When To Use The CLI¶
Choose the CLI when you want:
- a shell-first validation workflow
- simple CI or cron execution with explicit commands
- team-friendly reproducibility without asking everyone to write Python
- quick access to profiling, docs generation, plugin scaffolding, and benchmark commands
CLI vs Python API
The CLI only supports file-based inputs. For SQL databases (PostgreSQL, MySQL, SQLite), Spark DataFrames, or Cloud Data Warehouses (BigQuery, Snowflake, Redshift, Databricks), use the Python API with the source= parameter.
Recommended Reading Path¶
truthound checkfor a first validation- profiler commands for profile-driven suite generation
- checkpoint commands for automation
- plugin and scaffolding commands for extension work
If you are still learning the platform, start with Getting Started. If you already know the feature area, jump directly to the command-group pages below.
Supported Input Formats¶
| Format | Extension | Description |
|---|---|---|
| CSV | .csv |
Comma-separated values |
| JSON | .json |
Standard JSON array |
| Parquet | .parquet |
Columnar storage format |
| NDJSON | .ndjson |
Newline-delimited JSON |
| JSONL | .jsonl |
JSON Lines (same as NDJSON) |
Quick Reference¶
Core Commands Summary¶
| Command | Arguments | Options |
|---|---|---|
learn |
FILE (required) | --output, -o (schema.yaml), --no-constraints |
check |
FILE (required) | --validators, -v, --min-severity, -s (low/medium/high/critical), --schema, --auto-schema, --format, -f (console/json/html), --output, -o, --strict |
scan |
FILE (required) | --format, -f (console/json/html), --output, -o |
mask |
FILE (required) | --output, -o (required), --columns, -c, --strategy, -s (redact/hash/fake), --strict |
profile |
FILE (required) | --format, -f (console/json), --output, -o |
compare |
BASELINE CURRENT (required) | --columns, -c, --method, -m (auto/ks/psi/chi2/js), --threshold, -t, --format, -f (console/json), --output, -o, --strict |
Profiler Commands Summary¶
| Command | Arguments | Options |
|---|---|---|
auto-profile |
FILE (required) | --output, -o, --format, -f (console/json/yaml), --patterns/--no-patterns, --correlations/--no-correlations, --sample, -s, --top-n (10) |
generate-suite |
PROFILE_FILE (required) | --output, -o, --format, -f (yaml/json/python/toml/checkpoint), --strictness, -s (loose/medium/strict), --include, -i, --exclude, -e, --min-confidence (low/medium/high), --name, -n, --preset, -p, --config, -c, --group-by-category, --code-style (functional/class_based/declarative) |
quick-suite |
FILE (required) | --output, -o, --format, -f (yaml/json/python/toml/checkpoint), --strictness, -s (loose/medium/strict), --include, -i, --exclude, -e, --min-confidence, --name, -n, --preset, -p, --sample-size |
list-formats |
- | - |
list-presets |
- | - |
list-categories |
- | - |
Checkpoint Commands Summary¶
checkpoint vs realtime checkpoint
truthound checkpoint is for CI/CD pipelines (YAML configuration file based).

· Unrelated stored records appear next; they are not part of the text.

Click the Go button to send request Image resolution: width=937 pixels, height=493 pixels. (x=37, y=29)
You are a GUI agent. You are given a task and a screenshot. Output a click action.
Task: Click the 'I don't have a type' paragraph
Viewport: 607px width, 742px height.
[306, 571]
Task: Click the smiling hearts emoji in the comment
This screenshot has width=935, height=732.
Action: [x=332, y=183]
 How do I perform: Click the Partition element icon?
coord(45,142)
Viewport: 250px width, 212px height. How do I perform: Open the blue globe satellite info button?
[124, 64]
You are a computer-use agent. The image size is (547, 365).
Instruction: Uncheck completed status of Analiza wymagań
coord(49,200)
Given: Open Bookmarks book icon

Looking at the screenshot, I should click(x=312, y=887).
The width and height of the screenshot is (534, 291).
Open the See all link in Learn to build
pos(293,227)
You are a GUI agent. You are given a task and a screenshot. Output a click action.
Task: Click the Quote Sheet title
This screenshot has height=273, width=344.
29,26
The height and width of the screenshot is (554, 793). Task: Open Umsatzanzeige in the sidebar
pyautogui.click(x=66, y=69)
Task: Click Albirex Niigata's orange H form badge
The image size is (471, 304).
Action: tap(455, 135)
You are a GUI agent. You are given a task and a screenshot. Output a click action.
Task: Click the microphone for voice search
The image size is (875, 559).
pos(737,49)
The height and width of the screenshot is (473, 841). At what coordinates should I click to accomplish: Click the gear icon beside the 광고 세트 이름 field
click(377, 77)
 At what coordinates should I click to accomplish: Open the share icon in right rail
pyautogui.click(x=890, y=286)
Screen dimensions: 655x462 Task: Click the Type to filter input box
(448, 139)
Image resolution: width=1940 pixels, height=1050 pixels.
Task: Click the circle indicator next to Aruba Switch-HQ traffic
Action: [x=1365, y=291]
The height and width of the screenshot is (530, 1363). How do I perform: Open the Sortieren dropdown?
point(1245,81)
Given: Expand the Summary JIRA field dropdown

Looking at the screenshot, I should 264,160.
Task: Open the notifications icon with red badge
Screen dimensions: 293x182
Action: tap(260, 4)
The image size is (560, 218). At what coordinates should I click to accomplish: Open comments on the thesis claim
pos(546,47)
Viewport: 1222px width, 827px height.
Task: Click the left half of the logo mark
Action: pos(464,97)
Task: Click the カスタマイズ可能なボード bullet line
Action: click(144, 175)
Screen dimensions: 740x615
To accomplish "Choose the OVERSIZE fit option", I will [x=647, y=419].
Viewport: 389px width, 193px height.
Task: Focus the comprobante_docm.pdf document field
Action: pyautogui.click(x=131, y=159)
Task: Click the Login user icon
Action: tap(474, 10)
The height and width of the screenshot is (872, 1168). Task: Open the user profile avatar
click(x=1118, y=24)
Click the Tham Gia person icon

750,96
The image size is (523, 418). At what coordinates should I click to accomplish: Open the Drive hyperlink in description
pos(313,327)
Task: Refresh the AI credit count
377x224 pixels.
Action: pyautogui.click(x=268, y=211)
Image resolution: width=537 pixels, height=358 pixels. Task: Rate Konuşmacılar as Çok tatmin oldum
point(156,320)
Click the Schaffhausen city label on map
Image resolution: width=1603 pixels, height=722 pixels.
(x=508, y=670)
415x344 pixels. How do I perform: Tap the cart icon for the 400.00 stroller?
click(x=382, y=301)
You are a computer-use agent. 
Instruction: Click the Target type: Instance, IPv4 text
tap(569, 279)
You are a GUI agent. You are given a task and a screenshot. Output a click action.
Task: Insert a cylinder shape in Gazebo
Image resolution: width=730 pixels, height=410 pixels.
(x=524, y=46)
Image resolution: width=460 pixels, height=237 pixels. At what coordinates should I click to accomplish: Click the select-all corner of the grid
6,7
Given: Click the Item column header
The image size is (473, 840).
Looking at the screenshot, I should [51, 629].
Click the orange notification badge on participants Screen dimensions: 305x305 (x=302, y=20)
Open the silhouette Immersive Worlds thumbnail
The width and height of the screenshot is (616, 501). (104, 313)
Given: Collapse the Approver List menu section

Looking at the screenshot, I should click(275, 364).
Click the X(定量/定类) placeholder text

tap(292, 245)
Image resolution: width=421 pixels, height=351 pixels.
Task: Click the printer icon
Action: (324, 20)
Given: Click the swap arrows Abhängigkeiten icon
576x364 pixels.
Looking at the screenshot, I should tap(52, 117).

For streaming validation state management, use truthound realtime checkpoint.
| Command | Arguments | Options |
|---|---|---|
checkpoint run |
NAME (required) | --config, -c (truthound.yaml), --data, -d, --validators, -v, --output, -o, --format, -f (console/json), --strict, --store, --slack, --webhook, --github-summary |
checkpoint list |
- | --config, -c, --format, -f (console/json) |
checkpoint validate |
CONFIG_FILE (required) | --strict, -s |
checkpoint init |
- | --output, -o (truthound.yaml), --format, -f (yaml/json) |
ML Commands Summary¶
| Command | Arguments | Options |
|---|---|---|
ml anomaly |
FILE (required) | --method, -m (zscore/iqr/mad/isolation_forest), --contamination, -c (0.1), --columns, --output, -o, --format, -f (console/json) |
ml drift |
BASELINE CURRENT (required) | --method, -m (distribution/feature/multivariate), --threshold, -t (0.1), --columns, --output, -o |
ml learn-rules |
FILE (required) | --output, -o (learned_rules.json), --strictness, -s (loose/medium/strict), --min-confidence (0.9), --max-rules (100) |
Docs Commands Summary¶
| Command | Arguments | Options |
|---|---|---|
docs generate |
PROFILE_FILE (required) | --output, -o, --title, -t ("Data Profile Report"), --subtitle, -s, --theme (light/dark/professional/minimal/modern), --format, -f (html/pdf) |
docs themes |
- | - |
Data Docs Dashboard UI Command Summary¶
| Command | Arguments | Options |
|---|---|---|
dashboard |
- | --profile, -p, --port (8080), --host (localhost), --title, -t ("Truthound Dashboard"), --debug |
This command launches the local Data Docs dashboard UI. For the first-party control-plane product, see Truthound Dashboard.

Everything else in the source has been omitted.